Friday, September 23, 2011

Speaker, former Labor Secretary cited in investigative report on bloated pensions

Our founders never intended for politicians to go to Frankfort, make a career out of ruling in government and then mooch off taxpayers for the rest of their lives. Yet that’s exactly what’s happening in Kentucky.

An eye-opening investigative report by USA Today reveals how career politicians right here in the commonwealth are benefiting from a minor change in 2005 to a Kentucky law governing state pension policies.

But the USA Today report is just the tip of the iceberg.

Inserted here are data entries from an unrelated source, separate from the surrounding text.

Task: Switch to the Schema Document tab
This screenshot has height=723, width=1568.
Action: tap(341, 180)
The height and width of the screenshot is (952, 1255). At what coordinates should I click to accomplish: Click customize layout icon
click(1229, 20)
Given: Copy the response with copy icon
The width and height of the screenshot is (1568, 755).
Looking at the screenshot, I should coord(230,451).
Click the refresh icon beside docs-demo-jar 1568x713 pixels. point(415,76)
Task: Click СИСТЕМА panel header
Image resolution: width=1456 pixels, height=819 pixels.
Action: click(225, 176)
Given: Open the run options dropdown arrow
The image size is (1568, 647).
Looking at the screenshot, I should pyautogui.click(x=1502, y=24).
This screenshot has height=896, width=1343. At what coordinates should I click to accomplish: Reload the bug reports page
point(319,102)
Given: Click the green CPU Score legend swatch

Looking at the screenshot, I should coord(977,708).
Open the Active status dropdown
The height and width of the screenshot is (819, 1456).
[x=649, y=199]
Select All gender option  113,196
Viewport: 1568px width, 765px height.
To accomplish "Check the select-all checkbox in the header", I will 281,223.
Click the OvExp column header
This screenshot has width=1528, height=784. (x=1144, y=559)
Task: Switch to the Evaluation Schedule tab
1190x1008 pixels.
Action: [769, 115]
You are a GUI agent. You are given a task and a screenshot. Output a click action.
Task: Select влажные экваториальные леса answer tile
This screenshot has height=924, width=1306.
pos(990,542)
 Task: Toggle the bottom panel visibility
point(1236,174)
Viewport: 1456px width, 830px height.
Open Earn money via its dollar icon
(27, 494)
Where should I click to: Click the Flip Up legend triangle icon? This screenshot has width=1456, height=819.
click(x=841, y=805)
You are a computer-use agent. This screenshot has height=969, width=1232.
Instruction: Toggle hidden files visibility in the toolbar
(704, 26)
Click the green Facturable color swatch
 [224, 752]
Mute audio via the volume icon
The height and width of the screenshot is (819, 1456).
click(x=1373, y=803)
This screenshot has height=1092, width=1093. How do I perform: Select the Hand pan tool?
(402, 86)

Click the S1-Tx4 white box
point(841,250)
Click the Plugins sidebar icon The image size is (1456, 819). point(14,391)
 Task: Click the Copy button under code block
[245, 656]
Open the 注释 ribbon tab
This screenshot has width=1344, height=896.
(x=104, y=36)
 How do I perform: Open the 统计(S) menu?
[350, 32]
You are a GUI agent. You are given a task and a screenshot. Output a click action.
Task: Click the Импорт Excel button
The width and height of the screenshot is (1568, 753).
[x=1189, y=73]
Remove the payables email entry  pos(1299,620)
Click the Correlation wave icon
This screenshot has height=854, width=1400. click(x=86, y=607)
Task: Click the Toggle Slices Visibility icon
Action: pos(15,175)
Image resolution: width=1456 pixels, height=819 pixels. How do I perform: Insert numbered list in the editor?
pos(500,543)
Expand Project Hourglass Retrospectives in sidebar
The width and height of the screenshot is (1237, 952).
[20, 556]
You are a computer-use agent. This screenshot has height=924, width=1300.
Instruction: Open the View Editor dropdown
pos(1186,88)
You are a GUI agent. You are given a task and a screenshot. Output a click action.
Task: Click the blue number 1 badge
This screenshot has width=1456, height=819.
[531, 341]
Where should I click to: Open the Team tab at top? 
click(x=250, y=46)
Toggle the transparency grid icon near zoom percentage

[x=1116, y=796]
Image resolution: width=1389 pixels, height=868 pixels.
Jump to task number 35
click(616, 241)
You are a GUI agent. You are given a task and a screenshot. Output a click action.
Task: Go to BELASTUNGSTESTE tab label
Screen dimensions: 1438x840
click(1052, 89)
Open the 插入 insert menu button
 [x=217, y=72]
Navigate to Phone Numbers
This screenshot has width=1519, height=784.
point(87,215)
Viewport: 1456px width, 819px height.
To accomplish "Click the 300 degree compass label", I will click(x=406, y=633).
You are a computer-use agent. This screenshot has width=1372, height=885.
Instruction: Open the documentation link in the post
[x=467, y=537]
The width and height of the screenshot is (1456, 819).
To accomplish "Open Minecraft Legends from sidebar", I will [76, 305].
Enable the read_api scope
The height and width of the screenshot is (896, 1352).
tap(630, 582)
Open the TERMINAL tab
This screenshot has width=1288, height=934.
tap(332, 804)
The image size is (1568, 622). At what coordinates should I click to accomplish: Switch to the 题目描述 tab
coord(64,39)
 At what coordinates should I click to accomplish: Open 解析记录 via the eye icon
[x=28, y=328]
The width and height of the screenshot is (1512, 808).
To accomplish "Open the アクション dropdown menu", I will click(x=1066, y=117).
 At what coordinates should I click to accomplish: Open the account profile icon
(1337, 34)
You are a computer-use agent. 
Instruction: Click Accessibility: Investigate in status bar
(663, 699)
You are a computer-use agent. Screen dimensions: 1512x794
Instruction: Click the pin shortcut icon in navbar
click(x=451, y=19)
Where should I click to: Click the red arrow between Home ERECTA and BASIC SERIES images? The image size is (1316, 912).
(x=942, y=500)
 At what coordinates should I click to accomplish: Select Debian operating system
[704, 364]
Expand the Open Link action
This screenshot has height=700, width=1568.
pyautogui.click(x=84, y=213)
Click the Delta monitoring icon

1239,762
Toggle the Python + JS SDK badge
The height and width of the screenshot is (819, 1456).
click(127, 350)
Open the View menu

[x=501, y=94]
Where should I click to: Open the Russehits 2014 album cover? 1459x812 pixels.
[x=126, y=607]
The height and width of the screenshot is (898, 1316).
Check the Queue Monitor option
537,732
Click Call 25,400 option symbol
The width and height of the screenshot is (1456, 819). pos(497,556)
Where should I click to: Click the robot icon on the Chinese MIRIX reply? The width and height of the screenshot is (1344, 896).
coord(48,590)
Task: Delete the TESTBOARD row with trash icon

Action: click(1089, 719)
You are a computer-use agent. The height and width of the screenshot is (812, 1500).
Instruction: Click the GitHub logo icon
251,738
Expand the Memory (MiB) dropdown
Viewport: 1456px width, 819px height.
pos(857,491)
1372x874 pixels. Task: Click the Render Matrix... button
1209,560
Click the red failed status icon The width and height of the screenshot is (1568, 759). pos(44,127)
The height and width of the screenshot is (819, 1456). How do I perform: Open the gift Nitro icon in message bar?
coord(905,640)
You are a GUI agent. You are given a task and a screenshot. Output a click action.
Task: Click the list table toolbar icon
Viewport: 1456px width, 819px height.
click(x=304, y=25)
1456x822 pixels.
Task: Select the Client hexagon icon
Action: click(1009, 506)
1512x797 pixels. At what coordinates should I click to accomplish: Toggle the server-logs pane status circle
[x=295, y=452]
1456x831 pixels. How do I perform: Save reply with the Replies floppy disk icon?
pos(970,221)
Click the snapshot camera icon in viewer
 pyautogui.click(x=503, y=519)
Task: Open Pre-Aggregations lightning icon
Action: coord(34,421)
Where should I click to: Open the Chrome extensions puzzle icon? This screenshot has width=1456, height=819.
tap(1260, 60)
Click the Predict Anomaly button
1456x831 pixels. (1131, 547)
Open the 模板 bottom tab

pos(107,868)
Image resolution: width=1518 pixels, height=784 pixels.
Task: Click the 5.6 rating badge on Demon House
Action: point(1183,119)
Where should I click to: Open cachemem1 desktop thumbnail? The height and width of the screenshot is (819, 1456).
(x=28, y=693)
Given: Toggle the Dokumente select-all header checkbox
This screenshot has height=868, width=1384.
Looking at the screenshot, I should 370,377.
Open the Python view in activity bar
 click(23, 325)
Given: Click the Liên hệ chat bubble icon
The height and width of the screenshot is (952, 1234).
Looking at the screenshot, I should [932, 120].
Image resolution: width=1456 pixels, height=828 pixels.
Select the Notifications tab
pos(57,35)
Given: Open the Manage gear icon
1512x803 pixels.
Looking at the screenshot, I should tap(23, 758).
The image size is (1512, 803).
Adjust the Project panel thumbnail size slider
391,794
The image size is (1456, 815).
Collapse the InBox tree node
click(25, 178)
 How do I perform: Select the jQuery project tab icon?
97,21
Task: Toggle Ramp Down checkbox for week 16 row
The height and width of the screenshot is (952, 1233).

During the upcoming weeks, the Bluegrass Institute will be using information gained for a report on Kentucky's public pension crisis to expose egregious policies and wasteful spending practices to make the case for dramatic and rapid reform of the state's pension system.

One sentence added to the law allows retiring legislators who have held other state jobs to use the highest salary among all of their positions to calculate their legislative pensions.

“The 2005 law has boosted legislative pensions of at least four other retired legislators and will help at least another dozen incumbent or former legislators who have not yet retired,” the USA Today report stated.

The report cited J.R. Gray, who began getting a $132,252 pension from the Kentucky Legislators Retirement Plan last year, and House Speaker Greg Stumbo, who has enough credit for a pension “equal to 100% of his attorney general salary -- $110,346.”

Both Gray and Stumbo would qualify for significantly smaller pensions without the change in 2005. For example, Gray ‘s pension is based on the three years he served as Labor Cabinet Secretary, in which his salary averaged $132,252, instead of the $24,651 he earned in his final year of a 26-year career as a state legislator.

Stumbo, meanwhile, would qualify for a pension of less than $40,000 had the law not been passed.


Hempy said...

Not one to put too much credibility in campaign ads, nevertheless it puzzles me that no mention of the GOP gubernatorial candidate David Williams, whose pension apparently will be around $1 million annually.

Not only is Williams not qualified to be governor, but his handling of fiscal matters appears to leave something to be desired.

Anonymous said...

Hempy - Please finish your thoughts. You didn't mention Governor Beshear's qualifications to be governor and his handling of fiscal matters. I can't wait for your response.

Hempy said...


Granted, Beshear is not a progressive American values Democrat. However, Williams spews Ayn Rand's atheistic ideology that's endemic to the Republican Party. American values are anathema to them.

Williams and the Republican field continue to wage their class warfare against average Americans.

Hence, Beshear is eminently more qualified to be governor than is Williams.